§ Problem to solve:
Write the records out again, precisely as they stand.

Stored data:
▬▬▬▬▬▬▬▬▬▬

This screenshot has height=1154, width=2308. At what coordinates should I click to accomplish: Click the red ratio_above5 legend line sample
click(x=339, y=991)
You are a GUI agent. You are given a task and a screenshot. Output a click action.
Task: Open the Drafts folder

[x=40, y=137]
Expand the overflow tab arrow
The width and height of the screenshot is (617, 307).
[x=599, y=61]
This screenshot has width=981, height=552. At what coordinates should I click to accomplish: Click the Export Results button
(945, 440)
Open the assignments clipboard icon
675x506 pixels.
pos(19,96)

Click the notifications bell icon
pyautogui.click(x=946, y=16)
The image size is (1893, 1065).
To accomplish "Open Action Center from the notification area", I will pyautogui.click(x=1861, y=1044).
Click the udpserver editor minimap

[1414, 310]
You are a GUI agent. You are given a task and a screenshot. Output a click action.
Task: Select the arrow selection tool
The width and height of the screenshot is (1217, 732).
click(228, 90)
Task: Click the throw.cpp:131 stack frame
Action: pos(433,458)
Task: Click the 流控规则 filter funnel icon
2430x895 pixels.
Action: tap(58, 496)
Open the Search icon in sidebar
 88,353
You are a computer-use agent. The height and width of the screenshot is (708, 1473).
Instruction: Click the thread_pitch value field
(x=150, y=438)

▬▬▬▬▬▬▬▬▬▬

§ Solved exercise:
This screenshot has height=1154, width=2308. At what coordinates should I click to accomplish: Click the red ratio_above5 legend line sample
click(x=339, y=991)
You are a GUI agent. You are given a task and a screenshot. Output a click action.
Task: Open the Drafts folder

[x=40, y=137]
Expand the overflow tab arrow
The width and height of the screenshot is (617, 307).
[x=599, y=61]
This screenshot has width=981, height=552. At what coordinates should I click to accomplish: Click the Export Results button
(945, 440)
Open the assignments clipboard icon
675x506 pixels.
pos(19,96)

Click the notifications bell icon
pyautogui.click(x=946, y=16)
The image size is (1893, 1065).
To accomplish "Open Action Center from the notification area", I will pyautogui.click(x=1861, y=1044).
Click the udpserver editor minimap

[1414, 310]
You are a GUI agent. You are given a task and a screenshot. Output a click action.
Task: Select the arrow selection tool
The width and height of the screenshot is (1217, 732).
click(228, 90)
Task: Click the throw.cpp:131 stack frame
Action: pos(433,458)
Task: Click the 流控规则 filter funnel icon
2430x895 pixels.
Action: tap(58, 496)
Open the Search icon in sidebar
 88,353
You are a computer-use agent. The height and width of the screenshot is (708, 1473).
Instruction: Click the thread_pitch value field
(x=150, y=438)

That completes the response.